Ping stack (UI: Ping stack)

Ping stack (formerly “Ping LLM”) runs two checks (no repo edits). It does not start the Vision API:

  1. Ollama/api/tags, /api/ps, then a 1-token /api/generate probe.
  2. Vision APIGET {coreApiUrl}/health (default http://127.0.0.1:8741).

Ping status: LLM OK and Vision API not running

Part Meaning
LLM OK (Nms) Ollama is up, your model is pulled, and a tiny generate succeeded — local inference works.
Vision API not running bright-vision-core-serve is not listening on :8741 yet. That is normal when the session is Stopped. The UI shows a warning (not green) with the connect error when available.

Fix: Settings → Start Vision API (HTTP only) or Terminal → Start (API + coding session). Ping stack again; you should see Vision API OK. Local LLM (Start Local LLM), the API, and the session (Start) are separate steps unless Auto before session is on.

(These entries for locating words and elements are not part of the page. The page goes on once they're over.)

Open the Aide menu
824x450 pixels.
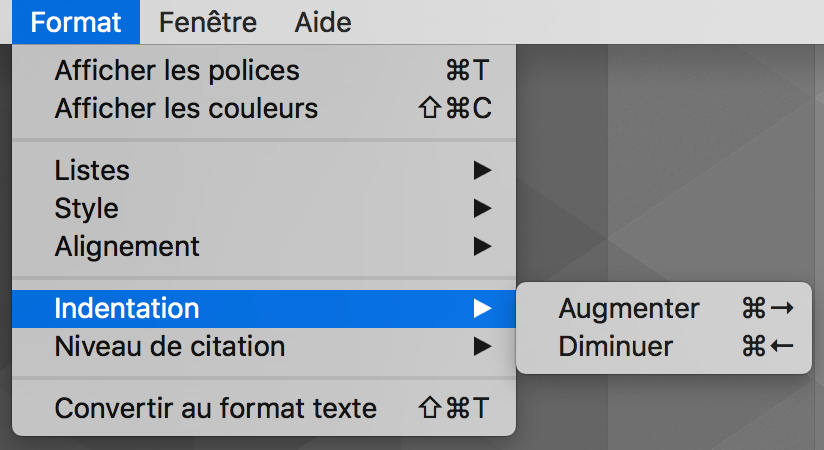323,22
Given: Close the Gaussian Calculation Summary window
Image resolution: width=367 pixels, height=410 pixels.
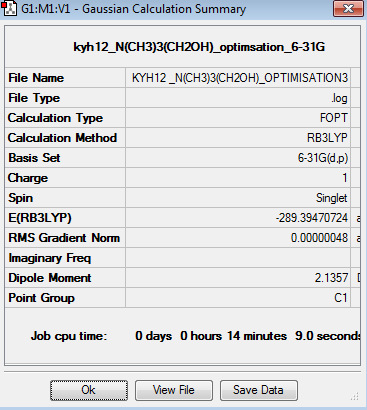Looking at the screenshot, I should (348, 9).
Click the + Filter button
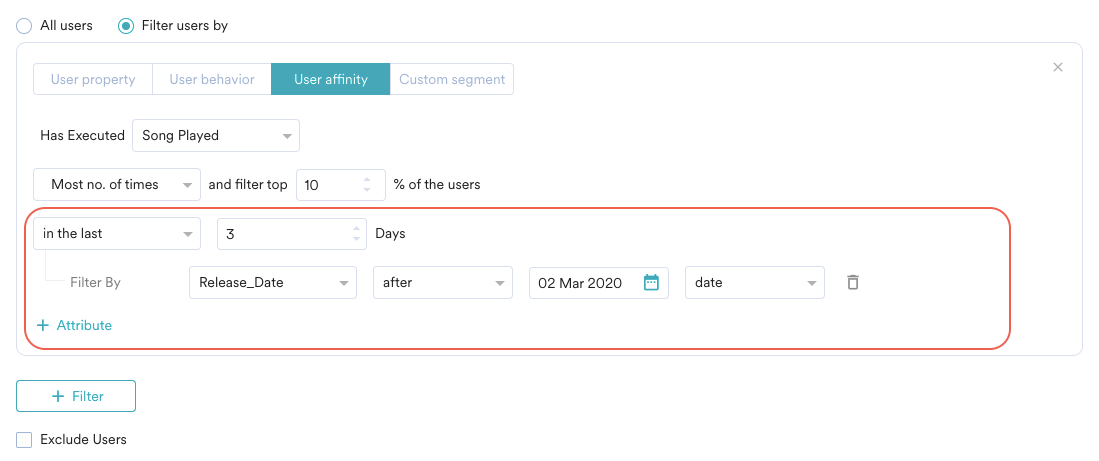Image resolution: width=1099 pixels, height=461 pixels. coord(76,396)
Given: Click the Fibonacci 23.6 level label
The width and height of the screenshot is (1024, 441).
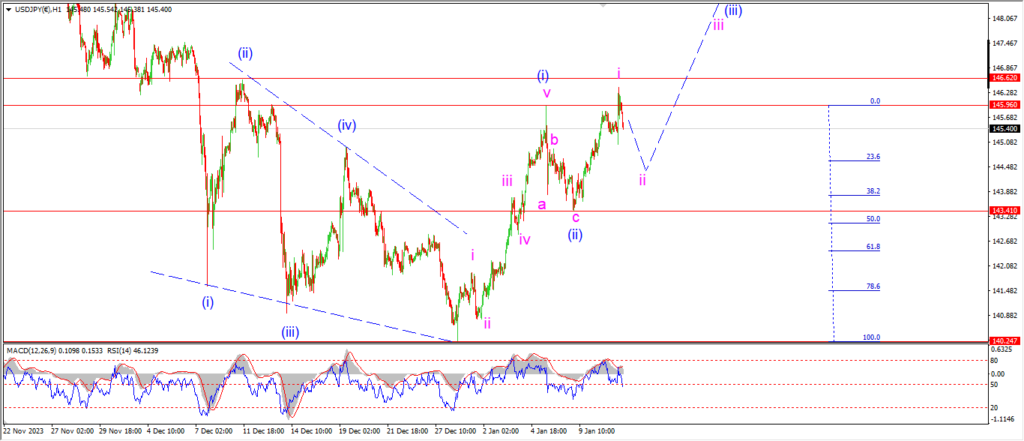Looking at the screenshot, I should (872, 157).
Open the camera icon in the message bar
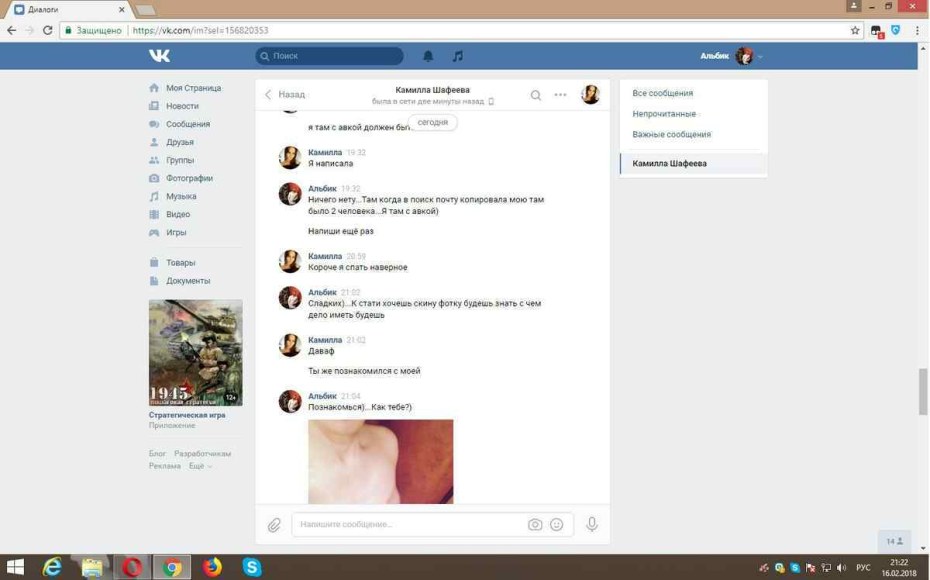 [534, 523]
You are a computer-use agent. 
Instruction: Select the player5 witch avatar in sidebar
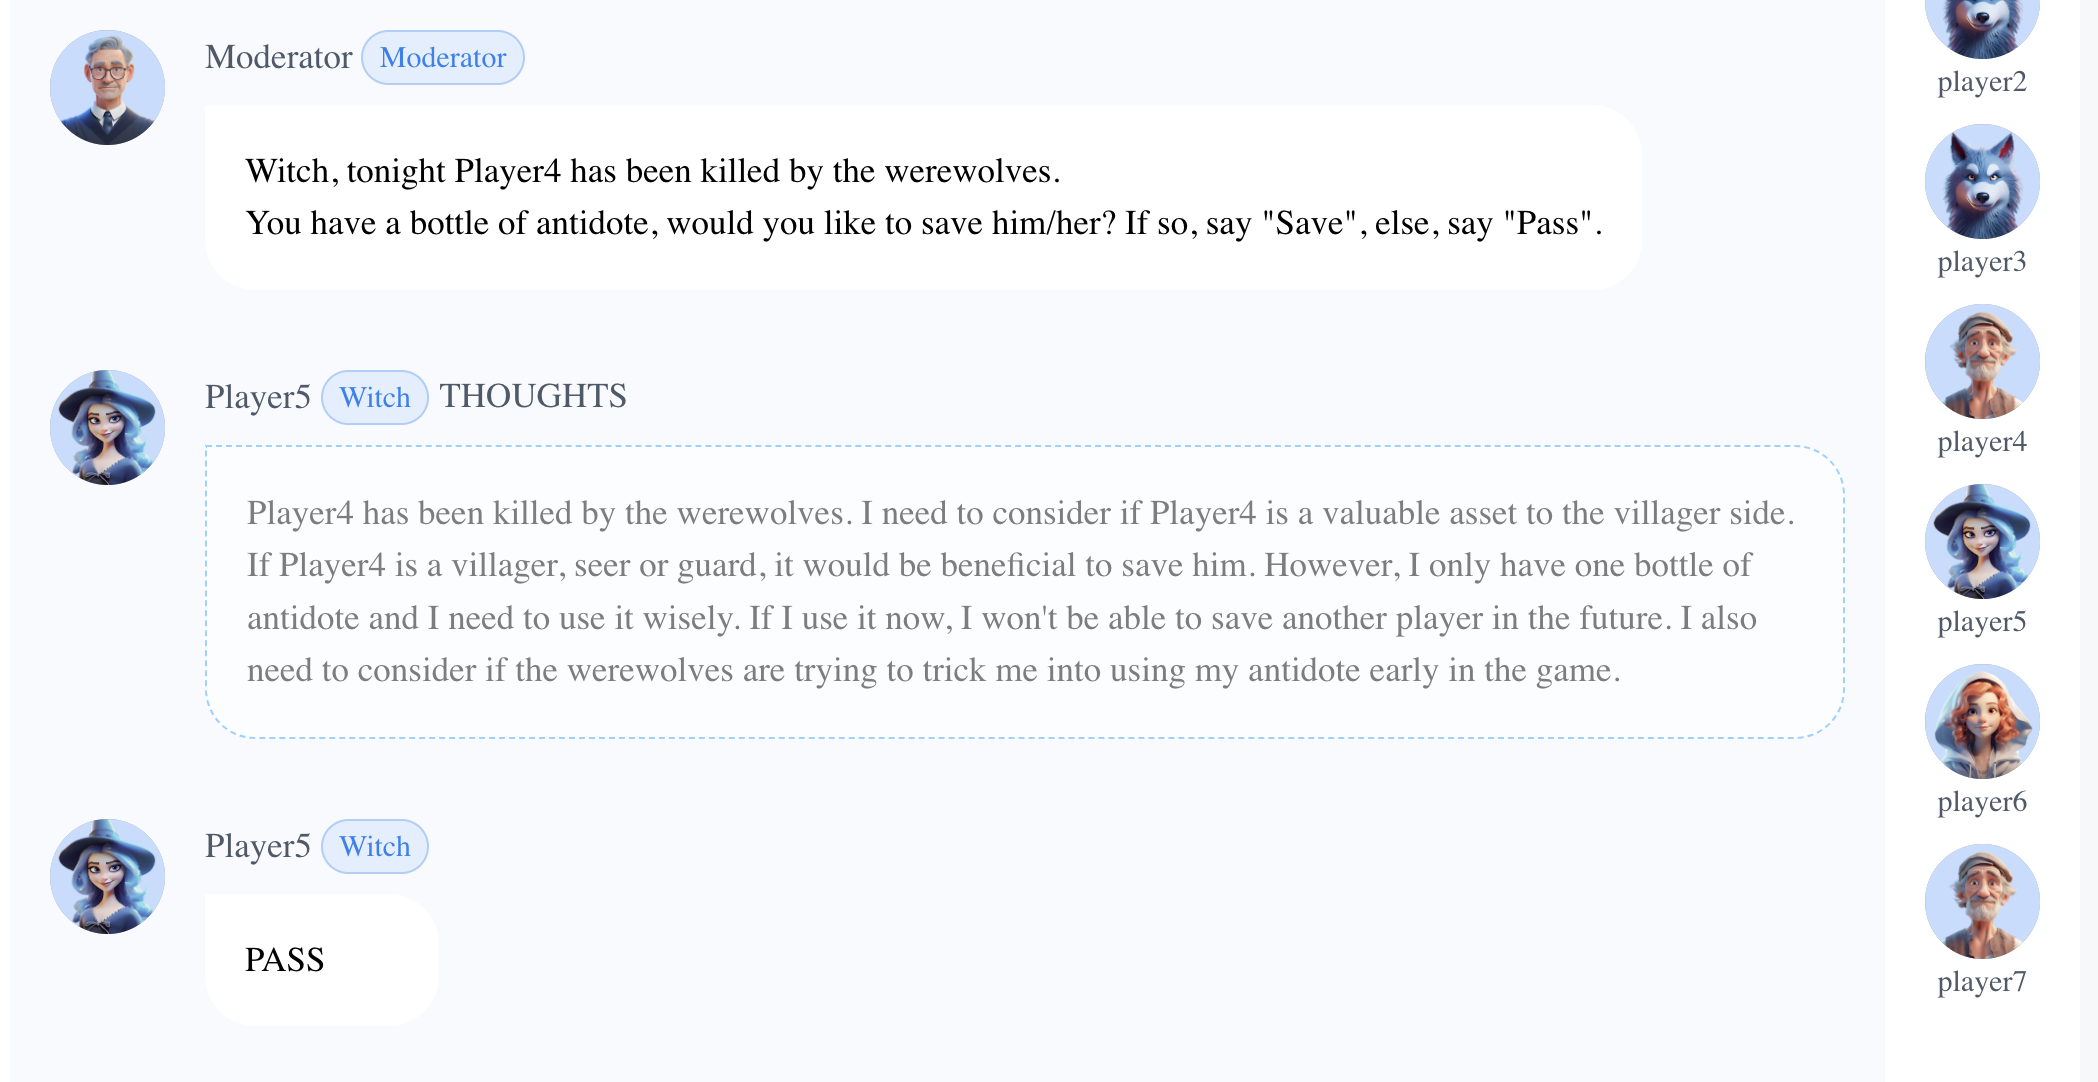pos(1981,541)
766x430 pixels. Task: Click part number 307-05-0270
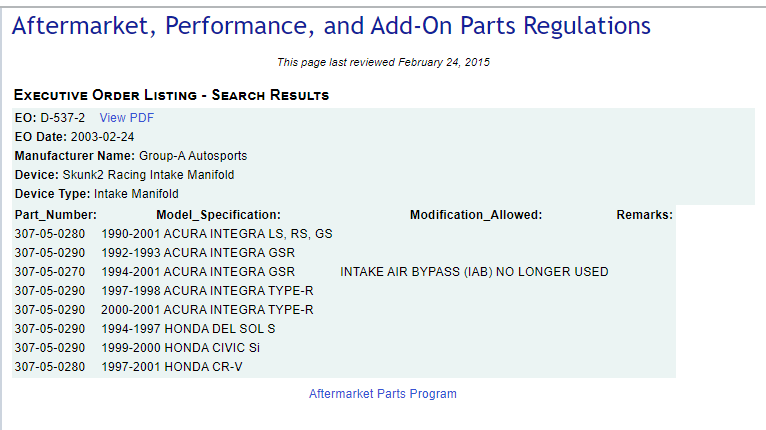pos(51,272)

Not in /api/ps only means the model is not loaded in RAM; ping can still pass if the tag is pulled.

Why a model sometimes unloads

See previous troubleshooting themes: Ollama default TTL, Unload in the app, OLLAMA_MAX_LOADED_MODELS=1 when Vision starts ollama serve. Chat turns now send keep_alive: -1 via LiteLLM. Machine-wide: export OLLAMA_KEEP_ALIVE=-1 before ollama serve.

Do you need local-llm.sh?

No, for BrightVision desktop use. Yes, only if you separately run the local-llm repo for indexed/Qdrant stacks (./local-llm.sh start indexed). That script is unrelated to the in-app Start Local LLM button.